В гостиной царил полумрак. Лишь потрескивавшие в камине поленья да маленькая лампа освещали комнату. Томас, сидевший на стуле лицом к огню, склонился над какой-то толстенной книгой. Сейчас он – в полном соответствии со своей ролью – походил на ученого, погрузившегося в научные занятия.

Услышав шаги за спиной, Томас повернулся и, окинув Мадлен взглядом, кивнул ей с явным одобрением. Она в смущении улыбнулась:

– Доброе утро, Томас.

– Доброе утро, Мадлен, – ответил он и тоже улыбнулся. Она взглянула на часы, стоявшие на каминной полке.

Половина десятого. Как поздно!

– Простите, что так поздно поднялась. – Расправив юбки, Мадлен уселась на диван. – Обычно я встаю очень рано.

Томас закрыл книгу:

– Ничего страшного. Ведь вы устали после нескольких дней пути. Хорошо выспались?

– Да, прекрасно, благодарю вас, – солгала Мадлен и тотчас же устыдилась своей лжи. Почувствовав себя крайне неловко, она откинулась на спинку дивана и пробормотала: – Хотя должна признаться, у меня ужасно болит голова. К тому же я замерзла.

На лице Томаса появилось насмешливое выражение.
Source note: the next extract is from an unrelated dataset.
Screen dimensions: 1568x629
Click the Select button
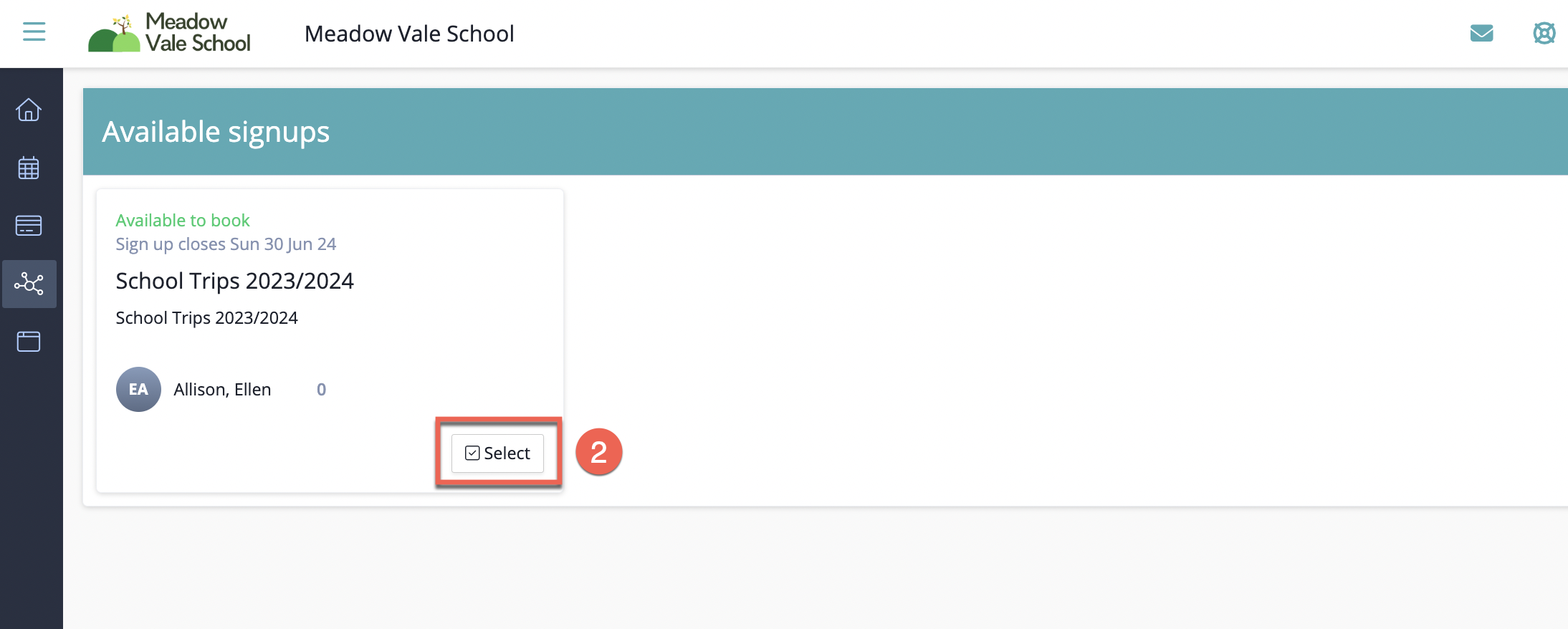[x=497, y=453]
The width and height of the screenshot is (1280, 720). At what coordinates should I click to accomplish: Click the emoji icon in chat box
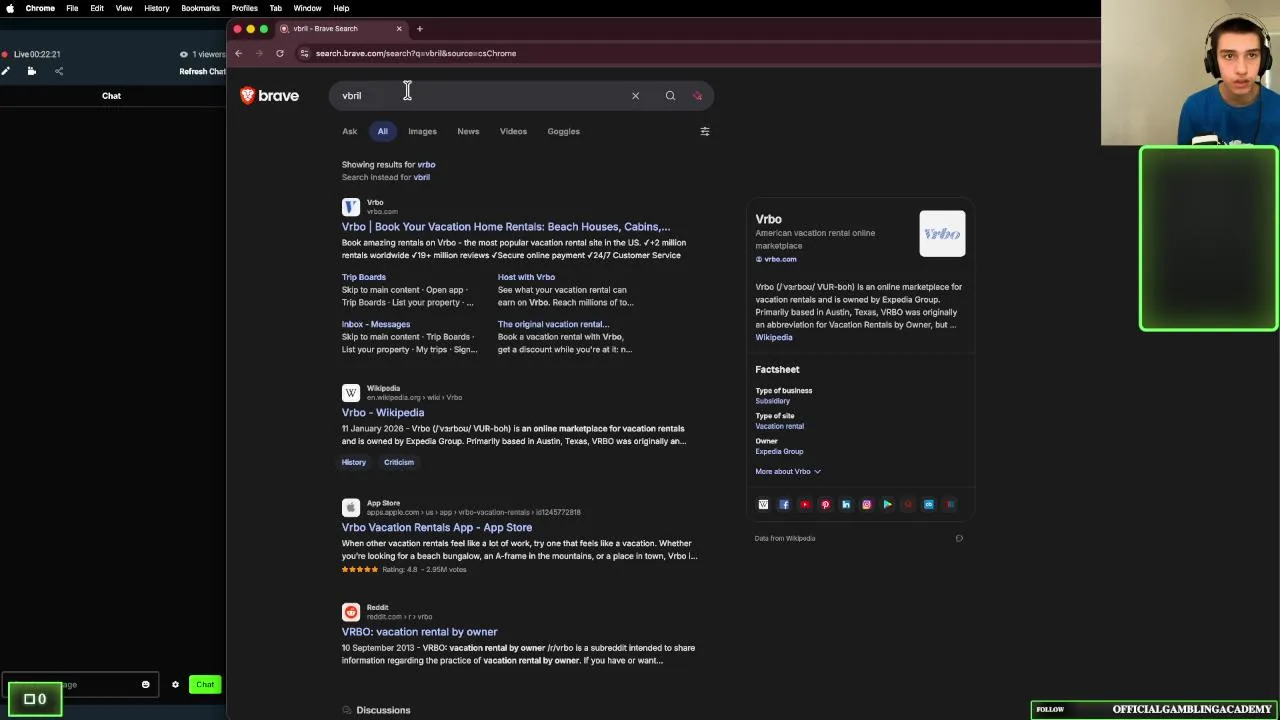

– Дам вам сегодня вечером еще одно одеяло. Я сейчас заварю чай, а потом мы можем выйти в сад. – Он положил книгу на стол и поднялся со стула. – На свежем воздухе головная боль пройдет. Кроме того, Ричард Шерон примерно в десять часов совершает утреннюю верховую прогулку. Он будет вдалеке, но вы все равно сможете его разглядеть. А затем мы обсудим наши планы... Если вы, конечно, достаточно хорошо себя чувствуете.

Мадлен внимательно посмотрела на своего напарника. Было очевидно, что он хотел сразу же приступить к делу, так что ей оставалось лишь подчиниться.